Many feel it can’t be done. Even though things are heating up in research labs, the Semantic Web as envisioned by Berners-Lee is hampered by social and technical challenges that some critics say may never be solved. But that’s not stopping the World Wide Web Consortium and other organizations from trying. The U.S. Defense Advanced Research Projects Agency (DARPA) and commercial enterprises such as Network Inference in Manchester, England, are already developing tools for building the Semantic Web infrastructure-as well as applications for using it. And according to Berners-Lee, with growing numbers of people beginning to grasp how the Semantic Web will “allow more and more sophisticated agents to do things on their behalf,” we’ll soon see some glimmers of what could be in store.
Untangling the Semantic Web
In his crowded office on the third floor of MIT’s Laboratory for Computer Science building, research scientist Eric Miller doesn’t seem bothered by the pounding and grinding noises coming from heavy equipment on the construction site next door. As the head of the Semantic Web project, the friendly and energetic Miller is too enthralled with his new job to notice. “I’m the luckiest guy alive,” he says. “I get paid for what I’d do for free.”

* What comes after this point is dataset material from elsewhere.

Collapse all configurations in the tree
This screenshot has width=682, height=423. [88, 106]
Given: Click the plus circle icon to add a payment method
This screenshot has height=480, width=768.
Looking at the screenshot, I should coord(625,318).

Berners-Lee tapped Miller to head up the consortium’s Semantic Web Activity because of Miller’s involvement in Web-based knowledge management projects and his ability to enthusiastically articulate the concepts behind the Semantic Web. Standing next to a whiteboard covered in diagrams of metadata in action, Miller explains that the fundamental idea behind the Semantic Web is to make the Internet more useful to people by making the information floating all over the Web more easily manipulated by computers.

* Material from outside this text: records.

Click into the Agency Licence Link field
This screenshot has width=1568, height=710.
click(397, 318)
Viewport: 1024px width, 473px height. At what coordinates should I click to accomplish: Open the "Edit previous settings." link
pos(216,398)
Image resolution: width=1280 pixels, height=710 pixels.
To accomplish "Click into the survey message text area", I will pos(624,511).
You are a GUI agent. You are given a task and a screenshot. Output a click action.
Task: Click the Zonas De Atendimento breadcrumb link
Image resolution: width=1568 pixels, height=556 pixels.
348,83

Today, by contrast, most content is formatted for human consumption. When you read a news article online, for instance, you can easily pick out the headline, byline, dateline, photo credit and so on. But unless these things are explicitly labeled, a computer has no idea what they are. It simply sees a bunch of text. In the Semantic Web, a news story will be marked with labels that describe its various parts, making it easy, among other things, for a search engine to find articles written by Jimmy Carter and not stories written about him.

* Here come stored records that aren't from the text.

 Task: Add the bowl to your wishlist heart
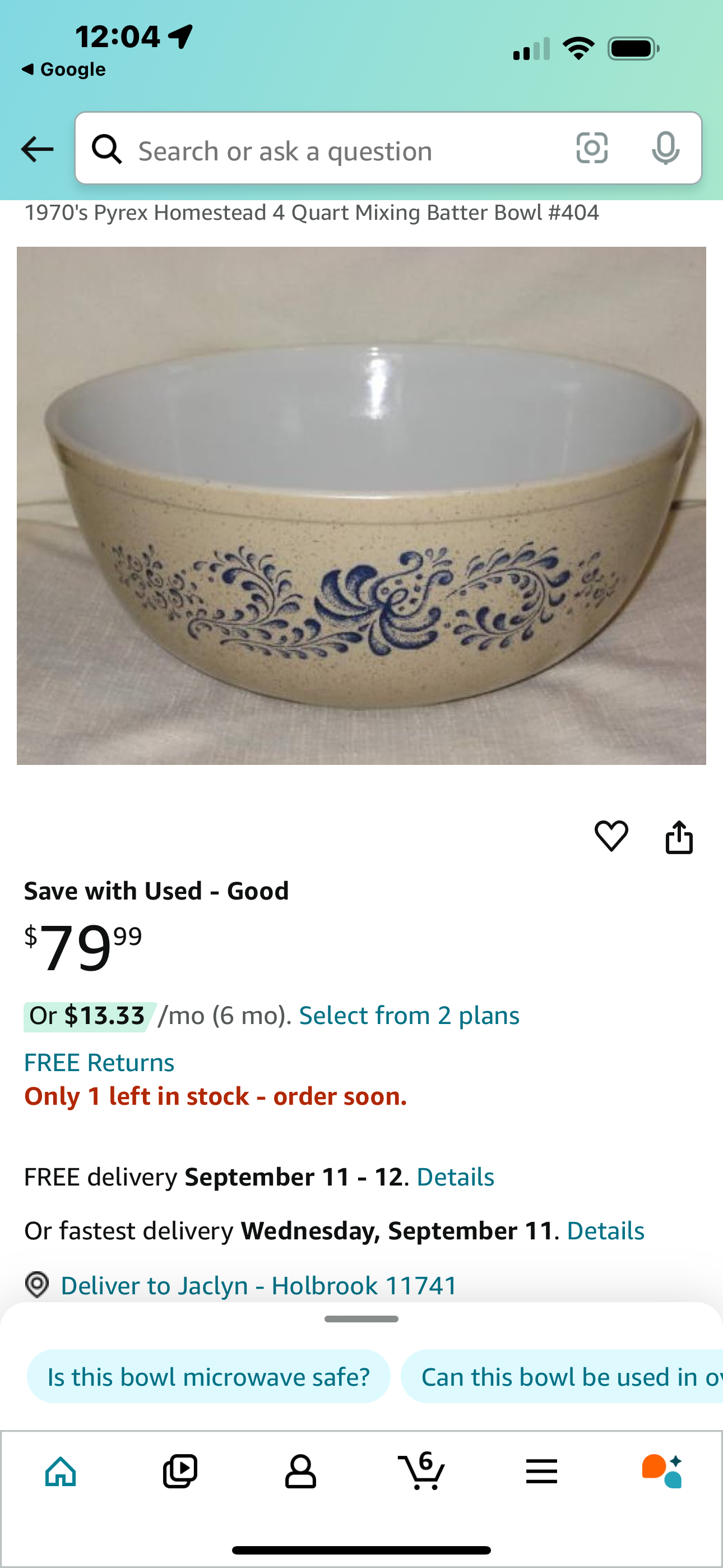612,835
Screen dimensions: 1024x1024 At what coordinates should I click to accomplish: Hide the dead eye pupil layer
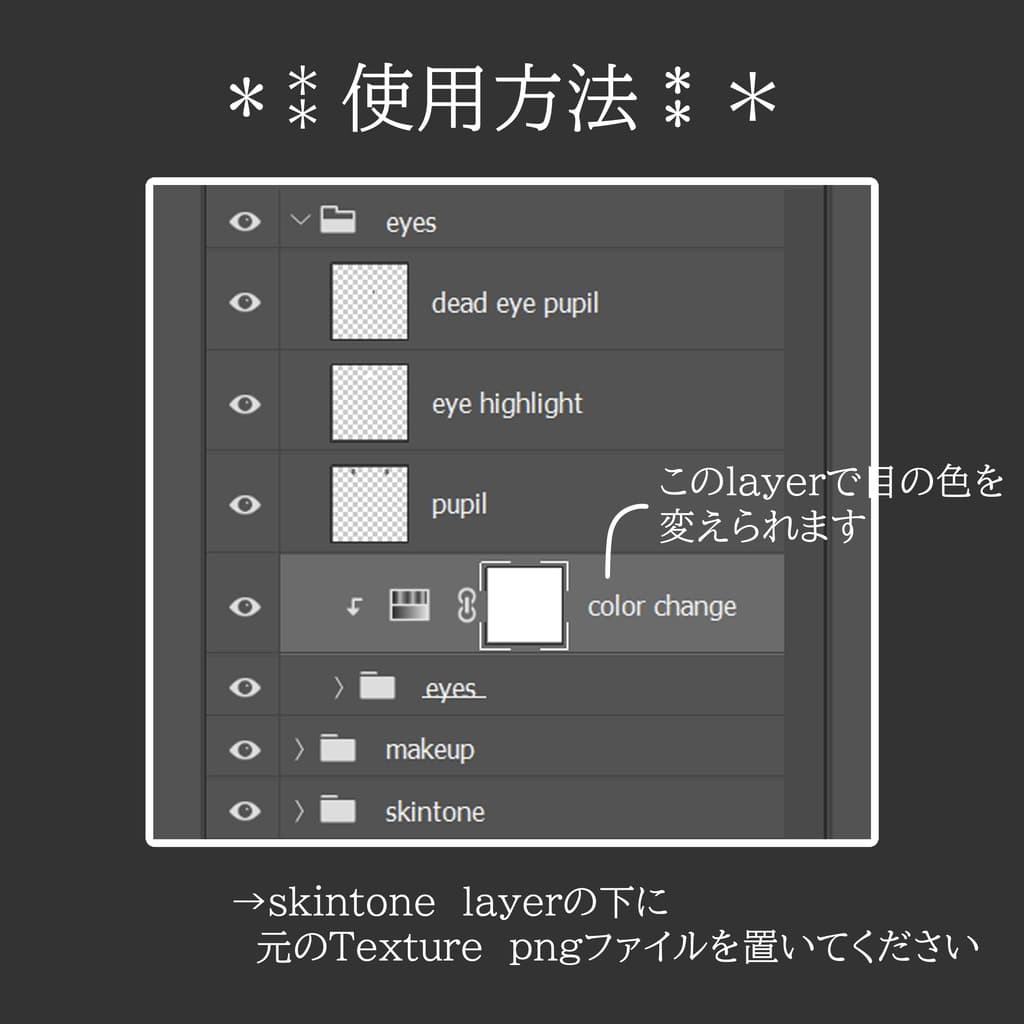pyautogui.click(x=242, y=302)
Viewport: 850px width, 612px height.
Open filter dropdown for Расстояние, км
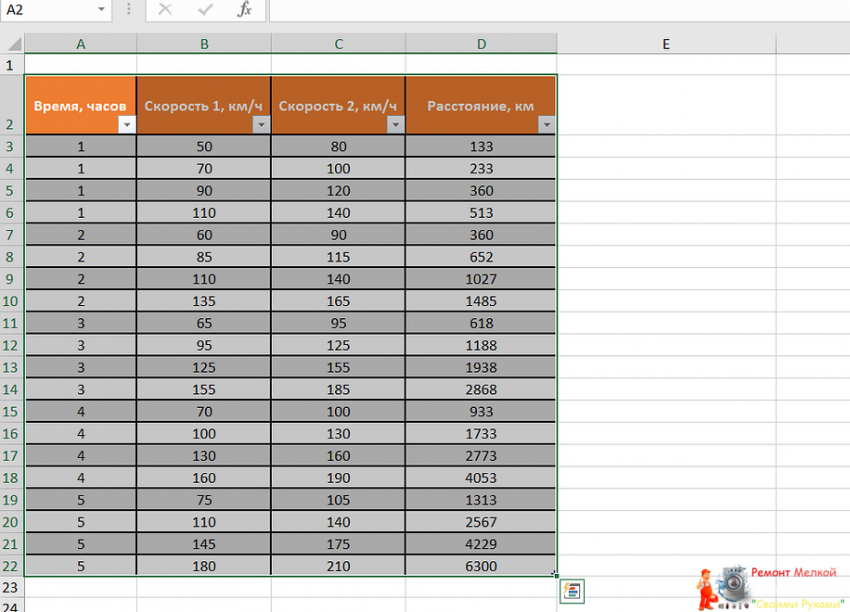[x=546, y=125]

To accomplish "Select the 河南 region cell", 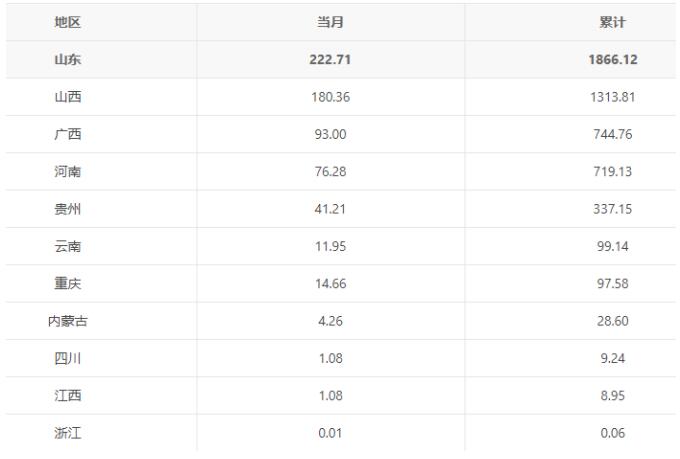I will tap(68, 171).
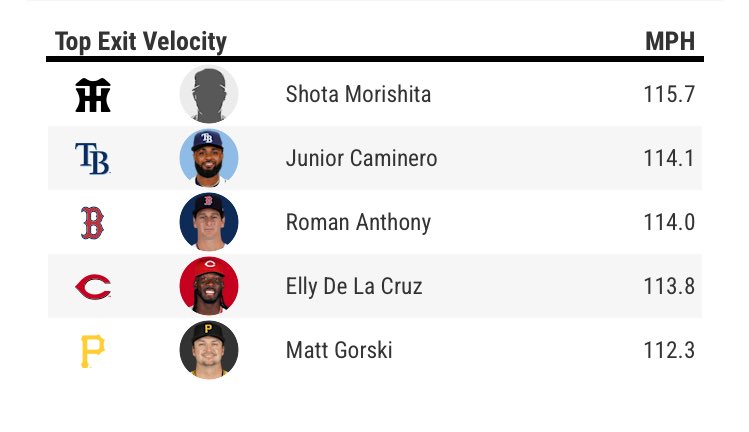
Task: Select the Matt Gorski name link
Action: coord(339,351)
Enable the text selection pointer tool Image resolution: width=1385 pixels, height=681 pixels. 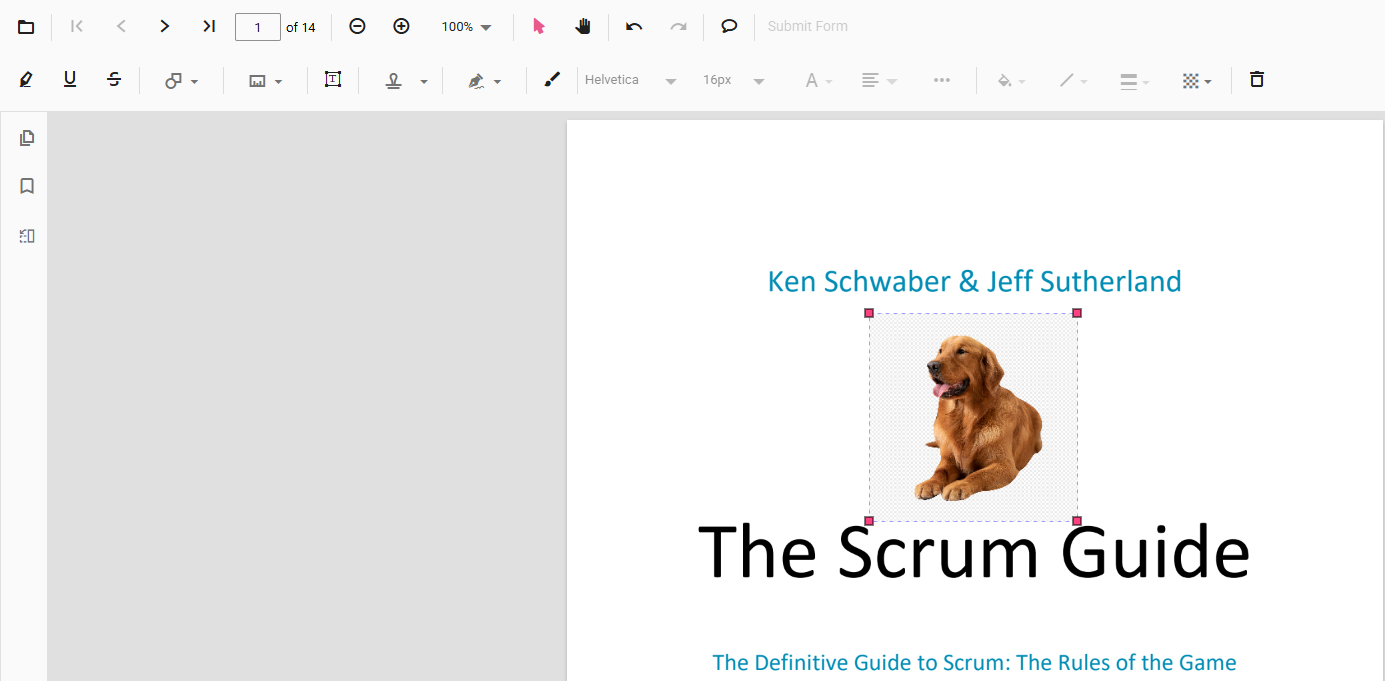coord(539,27)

That’s not possible today, at least not on a global scale. The formatting tags used to create Web pages are part of the hypertext markup language (HTML), and they describe only what a Web page’s information looks like (boldface, small, large, underlined, etc.). The Semantic Web would go beyond cosmetics by including tags that also describe what the information is: tags would label text as designating, for instance, subject, author, street address, price or shipping charge. These descriptive tags are the metadata-the data about the data. Metadata is not a new concept, nor one restricted to the Internet. A library’s card catalogue-with its records describing a book’s title, author, subject, year and location on the shelves-is metadata.
The Web made it trivially easy to exchange documents between previously incompatible computers (a few of today’s Web users may recall the headaches of the 1980s, when computers from different makers were electronic islands). The Semantic Web will take this a step further, making it possible for computers to exchange particular pieces of information from within documents.